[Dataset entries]
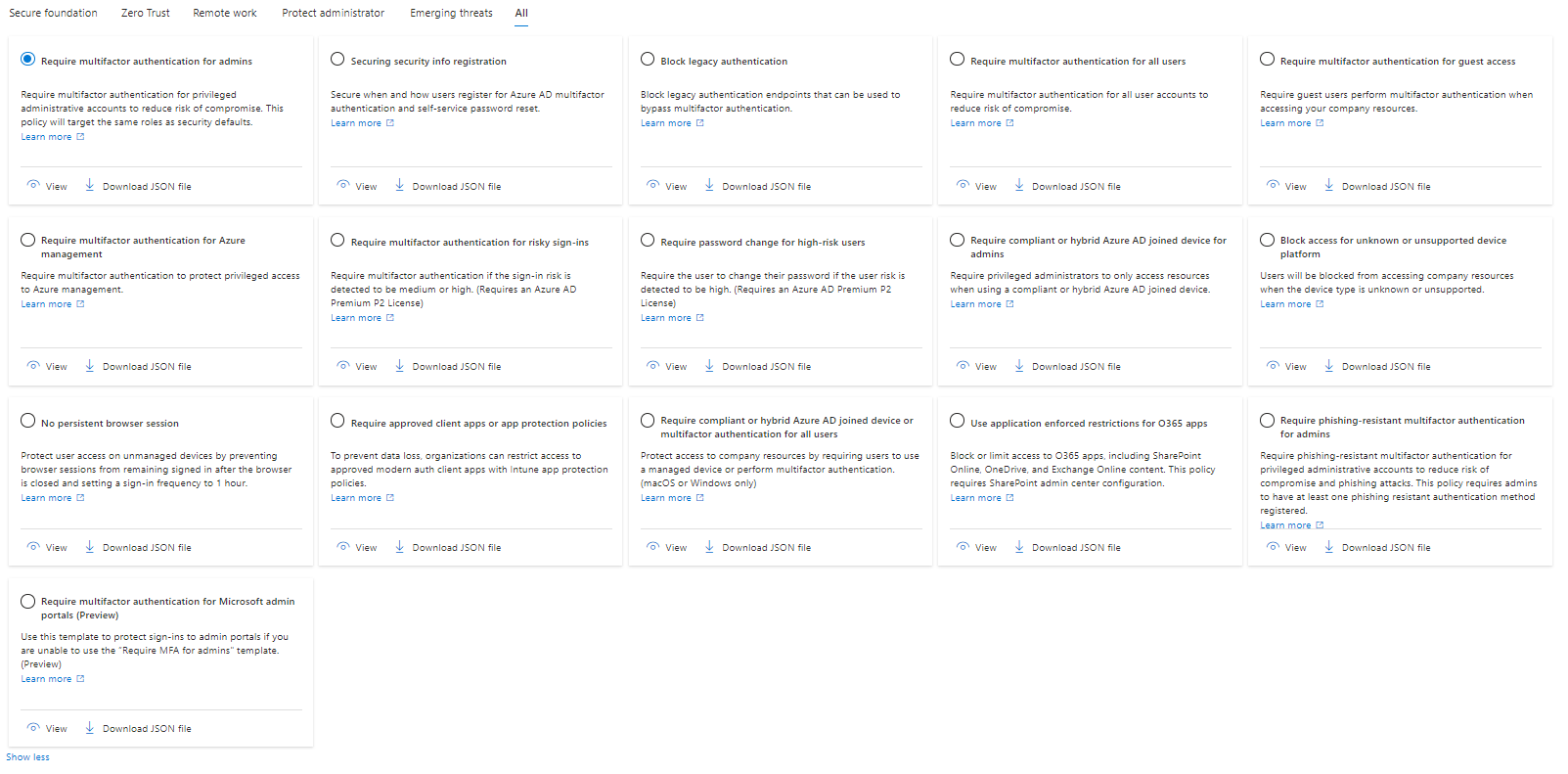Select Block legacy authentication radio button
The image size is (1568, 774).
(x=648, y=60)
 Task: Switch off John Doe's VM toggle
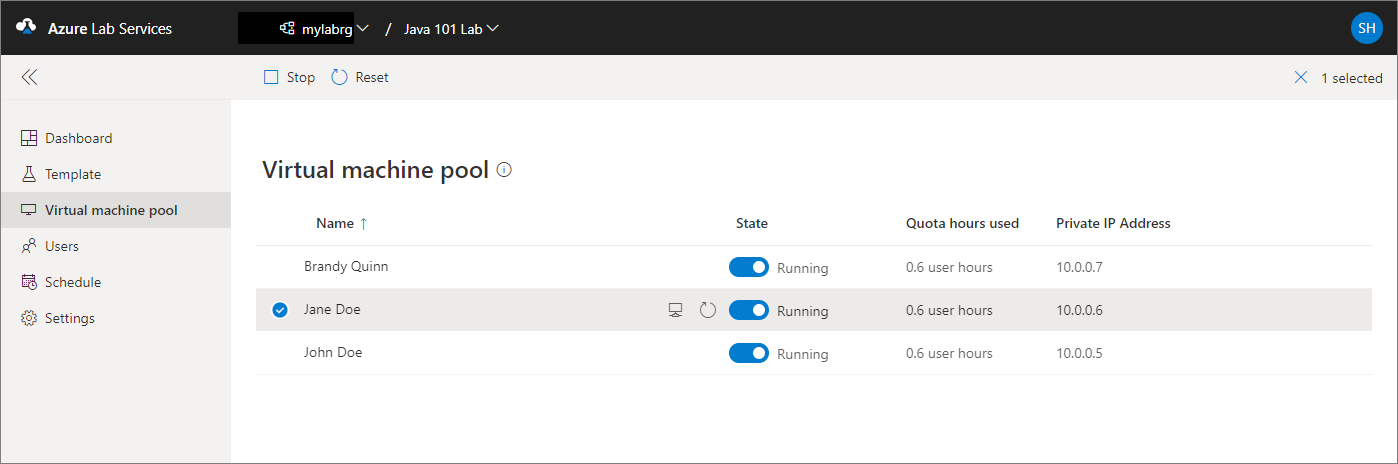(x=748, y=353)
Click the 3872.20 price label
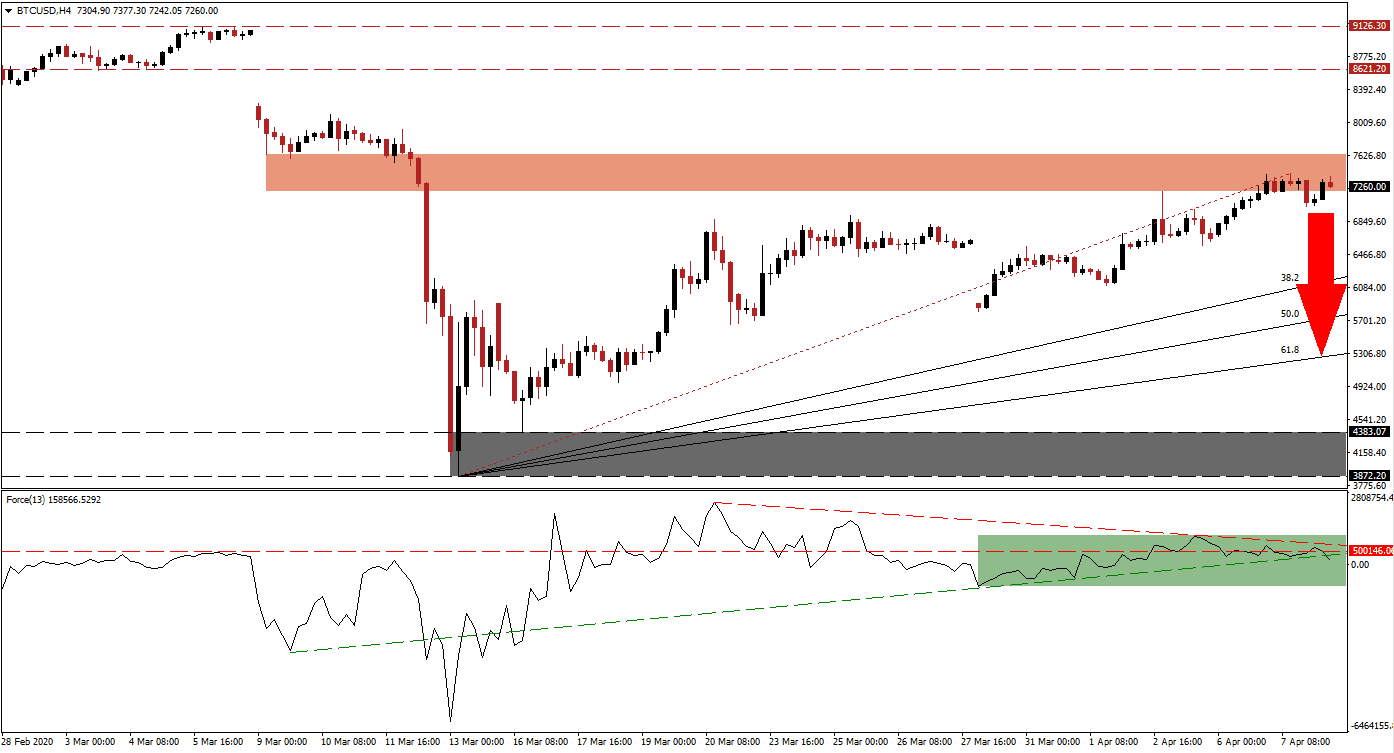This screenshot has width=1394, height=753. coord(1366,477)
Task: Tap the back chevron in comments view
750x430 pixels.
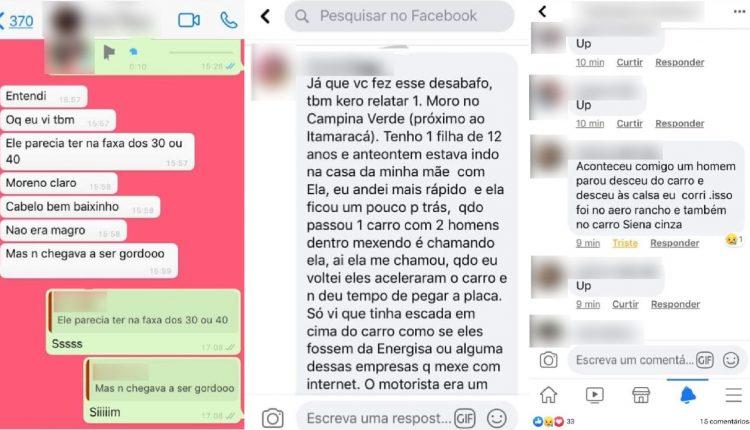Action: point(542,11)
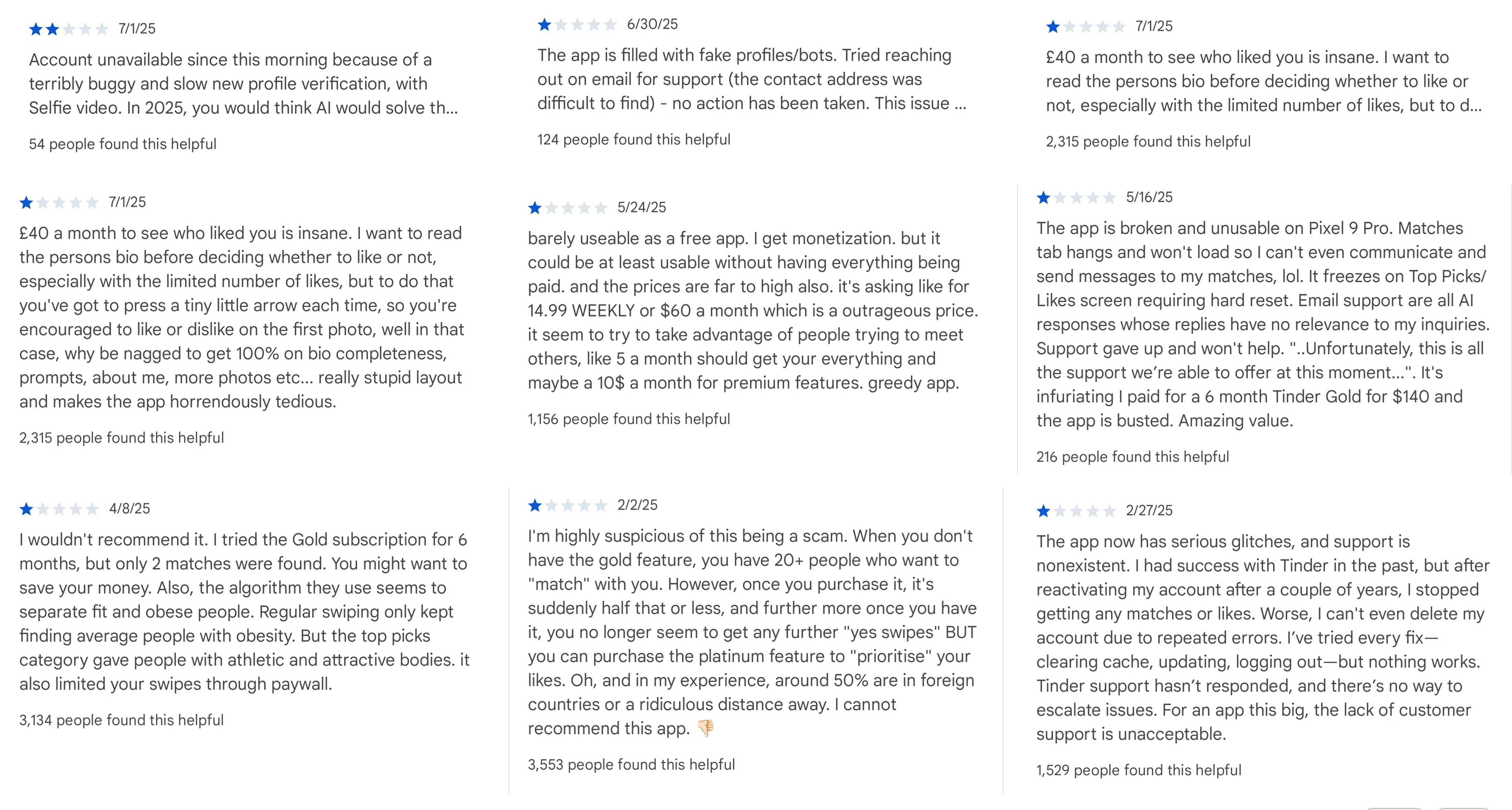Click the star rating dated 2/2/25
The image size is (1512, 810).
567,505
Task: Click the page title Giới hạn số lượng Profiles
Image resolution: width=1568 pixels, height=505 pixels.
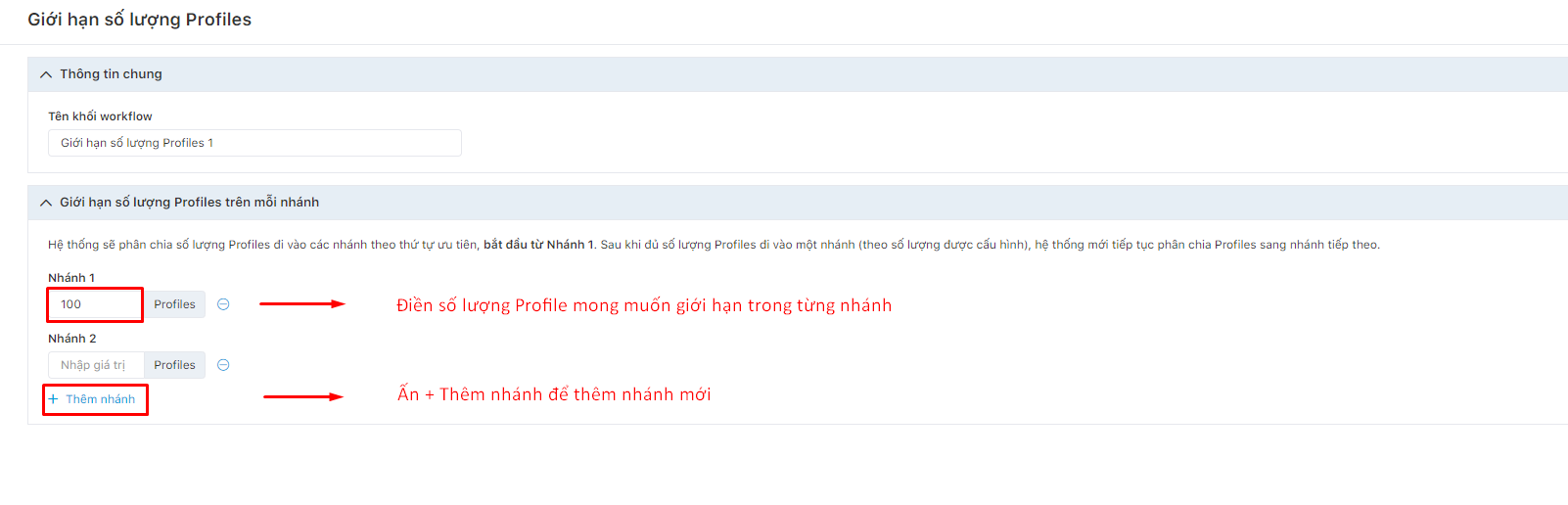Action: 139,20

### [Aim of the exercise]
Without the pictures, repeat exactly the lines running from the line containing "Task: Switch off John Doe's VM toggle" through the end of the data, both ends included.

### [Solved exercise]
 Task: Switch off John Doe's VM toggle
(x=748, y=353)
Click the 3872.20 price label
This screenshot has width=1394, height=753. coord(1366,477)
Task: Tap the back chevron in comments view
750x430 pixels.
Action: point(542,11)
Click the star rating dated 2/2/25
The image size is (1512, 810).
567,505
Task: Click the page title Giới hạn số lượng Profiles
Image resolution: width=1568 pixels, height=505 pixels.
Action: 139,20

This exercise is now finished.